La coppia di innamorati affianca una stella internazionale a un giovane debuttante nella parte e nel teatro. Angela Meade è dotata, si sa, di una vocalità privilegiata non solo per smalto, proiezione, ampiezza, ma anche per la facilità naturalissima con cui modula le dinamiche ad ogni altezza, lega, percorre la tessitura dall'acuto al grave senza batter ciglio. Un po' più di cura per la dizione e un po' più di coraggio e fantasia nell'espressione sarebbero la ciliegina sulla torta, o un doveroso coronamento di mezzi tanto doviziosi da non meritare di essere ostensi per sé stessi. Riccardo Della Sciucca, che per statura compensa bene il confronto anche fisico con la collega, è dotato di una vocalità franca e generosa, ben controllata e chiara nell'articolazione. Quel che ancora può mancare sembra più che altro legato alla prudenza e all'emozione inevitabili quando a meno di trent'anni si canta per la prima volta Gabriele Adorno e al Regio di Parma. La giusta esperienza ci potrà offrire grandi soddisfazioni in futuro.
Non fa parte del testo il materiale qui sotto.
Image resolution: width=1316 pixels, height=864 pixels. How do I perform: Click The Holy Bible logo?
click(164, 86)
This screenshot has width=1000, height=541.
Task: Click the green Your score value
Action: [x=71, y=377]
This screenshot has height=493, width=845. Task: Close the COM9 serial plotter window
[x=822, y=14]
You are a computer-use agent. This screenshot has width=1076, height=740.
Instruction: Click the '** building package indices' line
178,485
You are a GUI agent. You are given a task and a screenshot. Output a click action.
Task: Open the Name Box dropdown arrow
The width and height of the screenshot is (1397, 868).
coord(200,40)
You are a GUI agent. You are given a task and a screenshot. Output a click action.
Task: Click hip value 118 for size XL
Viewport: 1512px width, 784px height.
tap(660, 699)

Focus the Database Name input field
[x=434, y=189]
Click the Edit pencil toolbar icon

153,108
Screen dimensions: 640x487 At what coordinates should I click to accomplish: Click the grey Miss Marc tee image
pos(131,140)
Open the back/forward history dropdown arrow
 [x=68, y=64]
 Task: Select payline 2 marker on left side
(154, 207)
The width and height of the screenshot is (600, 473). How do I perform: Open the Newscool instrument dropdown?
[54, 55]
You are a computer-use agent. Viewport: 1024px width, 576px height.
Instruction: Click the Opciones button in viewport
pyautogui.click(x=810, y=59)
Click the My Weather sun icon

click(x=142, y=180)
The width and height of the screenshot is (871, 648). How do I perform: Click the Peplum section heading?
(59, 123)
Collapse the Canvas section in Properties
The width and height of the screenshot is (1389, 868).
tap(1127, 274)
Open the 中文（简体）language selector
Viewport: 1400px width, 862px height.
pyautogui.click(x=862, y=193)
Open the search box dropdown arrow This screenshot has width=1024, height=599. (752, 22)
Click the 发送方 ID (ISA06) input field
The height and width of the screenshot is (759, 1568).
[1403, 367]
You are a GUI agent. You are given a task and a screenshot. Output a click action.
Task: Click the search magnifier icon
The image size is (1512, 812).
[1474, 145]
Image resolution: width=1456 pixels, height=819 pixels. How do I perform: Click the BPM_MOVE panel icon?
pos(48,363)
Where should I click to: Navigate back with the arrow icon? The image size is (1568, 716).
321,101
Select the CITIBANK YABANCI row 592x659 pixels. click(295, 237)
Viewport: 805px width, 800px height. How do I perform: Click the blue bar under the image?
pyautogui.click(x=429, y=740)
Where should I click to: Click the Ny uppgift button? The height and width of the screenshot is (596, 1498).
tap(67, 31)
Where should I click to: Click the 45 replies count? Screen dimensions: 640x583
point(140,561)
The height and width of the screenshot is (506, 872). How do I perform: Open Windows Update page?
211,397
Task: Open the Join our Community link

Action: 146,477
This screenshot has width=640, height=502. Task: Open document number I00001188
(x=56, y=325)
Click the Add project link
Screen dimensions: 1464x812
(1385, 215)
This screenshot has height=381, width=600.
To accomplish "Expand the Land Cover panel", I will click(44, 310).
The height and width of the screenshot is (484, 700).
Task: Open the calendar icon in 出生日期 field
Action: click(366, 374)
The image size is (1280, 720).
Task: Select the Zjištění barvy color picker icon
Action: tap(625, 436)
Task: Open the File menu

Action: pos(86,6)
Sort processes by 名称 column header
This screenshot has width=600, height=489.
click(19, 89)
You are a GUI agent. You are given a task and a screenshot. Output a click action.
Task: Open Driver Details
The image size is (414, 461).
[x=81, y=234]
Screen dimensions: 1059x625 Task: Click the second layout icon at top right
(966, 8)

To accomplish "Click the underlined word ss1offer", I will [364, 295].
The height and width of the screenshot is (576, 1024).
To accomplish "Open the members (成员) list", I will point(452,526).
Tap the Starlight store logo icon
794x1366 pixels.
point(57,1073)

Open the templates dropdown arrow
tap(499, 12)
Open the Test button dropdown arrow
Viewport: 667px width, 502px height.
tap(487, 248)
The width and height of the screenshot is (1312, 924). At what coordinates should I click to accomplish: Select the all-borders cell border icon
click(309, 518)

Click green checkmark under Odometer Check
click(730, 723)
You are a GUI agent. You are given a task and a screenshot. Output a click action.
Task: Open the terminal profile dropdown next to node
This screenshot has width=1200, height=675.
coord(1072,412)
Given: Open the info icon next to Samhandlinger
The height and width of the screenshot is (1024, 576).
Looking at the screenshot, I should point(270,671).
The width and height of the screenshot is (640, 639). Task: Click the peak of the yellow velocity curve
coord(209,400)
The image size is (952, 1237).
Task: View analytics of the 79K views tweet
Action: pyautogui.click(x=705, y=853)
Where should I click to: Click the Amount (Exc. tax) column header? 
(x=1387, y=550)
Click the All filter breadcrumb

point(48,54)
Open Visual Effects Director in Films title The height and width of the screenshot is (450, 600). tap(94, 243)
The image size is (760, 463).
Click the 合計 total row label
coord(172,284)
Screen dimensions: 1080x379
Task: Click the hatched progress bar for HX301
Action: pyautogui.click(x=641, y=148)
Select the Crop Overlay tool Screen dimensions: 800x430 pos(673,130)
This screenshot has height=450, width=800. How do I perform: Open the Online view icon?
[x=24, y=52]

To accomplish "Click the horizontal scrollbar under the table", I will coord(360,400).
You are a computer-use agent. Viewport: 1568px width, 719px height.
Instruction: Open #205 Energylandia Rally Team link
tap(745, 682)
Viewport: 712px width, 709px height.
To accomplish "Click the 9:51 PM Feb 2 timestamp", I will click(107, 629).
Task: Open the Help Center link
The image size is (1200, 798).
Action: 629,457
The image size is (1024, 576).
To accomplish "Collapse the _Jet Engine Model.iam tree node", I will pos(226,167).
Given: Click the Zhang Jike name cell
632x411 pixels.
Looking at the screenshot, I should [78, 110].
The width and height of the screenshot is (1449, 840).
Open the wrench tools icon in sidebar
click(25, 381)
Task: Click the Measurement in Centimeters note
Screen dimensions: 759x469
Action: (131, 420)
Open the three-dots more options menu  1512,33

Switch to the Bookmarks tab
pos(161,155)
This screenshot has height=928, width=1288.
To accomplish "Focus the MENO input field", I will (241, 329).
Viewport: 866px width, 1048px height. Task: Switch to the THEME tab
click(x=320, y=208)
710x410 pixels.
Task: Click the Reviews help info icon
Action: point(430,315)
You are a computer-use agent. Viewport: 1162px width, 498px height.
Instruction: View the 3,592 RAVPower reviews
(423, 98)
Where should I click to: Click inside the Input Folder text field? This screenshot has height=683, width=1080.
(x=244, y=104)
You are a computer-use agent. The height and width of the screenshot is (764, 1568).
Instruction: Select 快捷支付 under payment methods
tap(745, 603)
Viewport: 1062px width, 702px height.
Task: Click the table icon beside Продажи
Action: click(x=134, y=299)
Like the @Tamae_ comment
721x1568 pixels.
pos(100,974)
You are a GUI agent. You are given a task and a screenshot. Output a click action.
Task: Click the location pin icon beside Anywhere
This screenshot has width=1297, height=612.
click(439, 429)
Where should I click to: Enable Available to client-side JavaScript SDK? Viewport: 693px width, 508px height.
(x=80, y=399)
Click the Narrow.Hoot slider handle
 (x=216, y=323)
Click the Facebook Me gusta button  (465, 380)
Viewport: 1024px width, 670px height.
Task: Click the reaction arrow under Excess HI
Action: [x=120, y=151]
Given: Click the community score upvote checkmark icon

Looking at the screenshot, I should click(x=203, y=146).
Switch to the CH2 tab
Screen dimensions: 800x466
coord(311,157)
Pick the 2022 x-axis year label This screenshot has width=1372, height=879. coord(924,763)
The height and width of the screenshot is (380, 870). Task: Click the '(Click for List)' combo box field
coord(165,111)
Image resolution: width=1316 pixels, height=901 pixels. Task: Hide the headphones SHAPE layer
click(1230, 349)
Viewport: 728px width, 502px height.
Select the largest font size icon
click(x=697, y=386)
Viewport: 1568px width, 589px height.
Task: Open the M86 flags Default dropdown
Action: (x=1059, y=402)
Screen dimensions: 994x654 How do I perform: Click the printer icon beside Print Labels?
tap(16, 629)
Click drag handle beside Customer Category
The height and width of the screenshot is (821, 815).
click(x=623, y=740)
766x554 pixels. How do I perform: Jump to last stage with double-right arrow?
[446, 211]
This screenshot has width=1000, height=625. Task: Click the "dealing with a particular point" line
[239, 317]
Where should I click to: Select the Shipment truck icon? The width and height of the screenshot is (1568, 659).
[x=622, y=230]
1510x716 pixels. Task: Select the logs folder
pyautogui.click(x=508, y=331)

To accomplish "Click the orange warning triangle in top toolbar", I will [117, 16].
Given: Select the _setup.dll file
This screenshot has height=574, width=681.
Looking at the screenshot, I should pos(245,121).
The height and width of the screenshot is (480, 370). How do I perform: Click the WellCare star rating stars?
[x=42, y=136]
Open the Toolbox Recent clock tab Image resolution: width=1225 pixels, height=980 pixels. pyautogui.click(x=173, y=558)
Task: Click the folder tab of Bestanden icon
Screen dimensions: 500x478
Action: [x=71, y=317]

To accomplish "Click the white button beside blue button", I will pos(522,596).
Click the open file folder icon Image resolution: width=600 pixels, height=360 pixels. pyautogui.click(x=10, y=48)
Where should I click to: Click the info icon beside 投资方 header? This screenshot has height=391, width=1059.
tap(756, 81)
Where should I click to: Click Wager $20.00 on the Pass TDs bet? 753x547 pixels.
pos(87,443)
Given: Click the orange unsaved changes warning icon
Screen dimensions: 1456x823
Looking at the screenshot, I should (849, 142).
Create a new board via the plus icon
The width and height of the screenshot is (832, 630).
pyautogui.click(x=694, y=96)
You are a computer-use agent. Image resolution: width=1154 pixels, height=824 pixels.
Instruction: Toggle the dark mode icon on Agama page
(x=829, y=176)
Le parti di fianco sono ben sostenute da Andrea Pellegrini (Pietro), Federico Veltri (Capitano dei balestrieri) e Alessia Panza (Ancella di Amelia).

Alla fine, nel dolore, si respira quasi più pace che tragedia. La musica sfuma nel silenzio. La bacchetta infine si abbassa ed è un caloroso successo. Ma, ed è forse la cosa più importante, soprattutto si esce dal Regio pensando. Pensando al potere, al popolar favore, alle grida delle folle utili a questo o quell'altro che le fomentano manipolando l'informazione nell'ombra per armarle a proprio vantaggio.